Sr. Nickel noted that the Vatican Congregation for Divine Worship’s Latin name is Culto Divino — “divine cult, but actually divine cultivation,” she said.

“As I learned about cultivation and growing crops and working with others, I started to think, as we worship God, what is this cultivation?” Sr. Nickel said. “There’s the cultivation of soil and the cultivation of souls. It seems like the Lord wants me to assist in the cultivation of souls, and liturgical formation helps us, as baptized, get to our eternal goal, which is heaven.”

In the Archdiocese of Detroit, Sr.

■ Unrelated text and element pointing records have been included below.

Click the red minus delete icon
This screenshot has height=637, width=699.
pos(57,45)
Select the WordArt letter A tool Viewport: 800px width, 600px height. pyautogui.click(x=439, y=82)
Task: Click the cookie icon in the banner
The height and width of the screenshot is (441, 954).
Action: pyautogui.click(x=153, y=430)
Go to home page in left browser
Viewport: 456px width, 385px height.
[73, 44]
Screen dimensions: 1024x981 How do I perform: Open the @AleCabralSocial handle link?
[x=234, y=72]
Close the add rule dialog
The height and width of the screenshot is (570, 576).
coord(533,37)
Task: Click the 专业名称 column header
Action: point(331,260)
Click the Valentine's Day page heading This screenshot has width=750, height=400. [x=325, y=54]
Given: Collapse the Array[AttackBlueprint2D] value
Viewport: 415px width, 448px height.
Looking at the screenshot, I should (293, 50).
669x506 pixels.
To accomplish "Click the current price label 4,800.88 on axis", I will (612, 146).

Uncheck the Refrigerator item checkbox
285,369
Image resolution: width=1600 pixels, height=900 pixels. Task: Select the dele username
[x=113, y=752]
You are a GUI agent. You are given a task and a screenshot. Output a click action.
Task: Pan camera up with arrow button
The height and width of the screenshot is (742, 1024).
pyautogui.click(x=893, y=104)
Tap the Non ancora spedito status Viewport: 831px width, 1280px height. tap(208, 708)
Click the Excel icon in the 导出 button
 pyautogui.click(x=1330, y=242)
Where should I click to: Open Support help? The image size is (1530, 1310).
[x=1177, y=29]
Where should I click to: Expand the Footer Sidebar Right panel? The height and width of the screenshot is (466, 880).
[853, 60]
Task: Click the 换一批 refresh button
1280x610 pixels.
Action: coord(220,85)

Nickel will pick up where retired worship director Dan McAfee left off, working with RCIA directors, catechumens and candidates, and assisting Archbishop Allen H. Vigneron with planning special liturgies, but she’s most looking forward to helping parishes realize the deep connection to the Lord that can be found through liturgy.

“Little by little, everything is being reformatted in a very beautiful way through the Office of Evangelization and Missionary Discipleship, of which Fr. (Stephen) Pullis is the director,” Sr. Nickel said. “Seeing the Office of Worship as part of evangelization and missionary discipleship is huge. And I think that's exactly the right place for it.

“When we have a little dip in faith, it’s sometimes because we're not making acts of faith to believe that Jesus is truly present in the Blessed Sacrament,” Sr. Nickel added. “When we were baptized, we became a new creation. We need to ask for the grace to believe this. We have to be intentional.”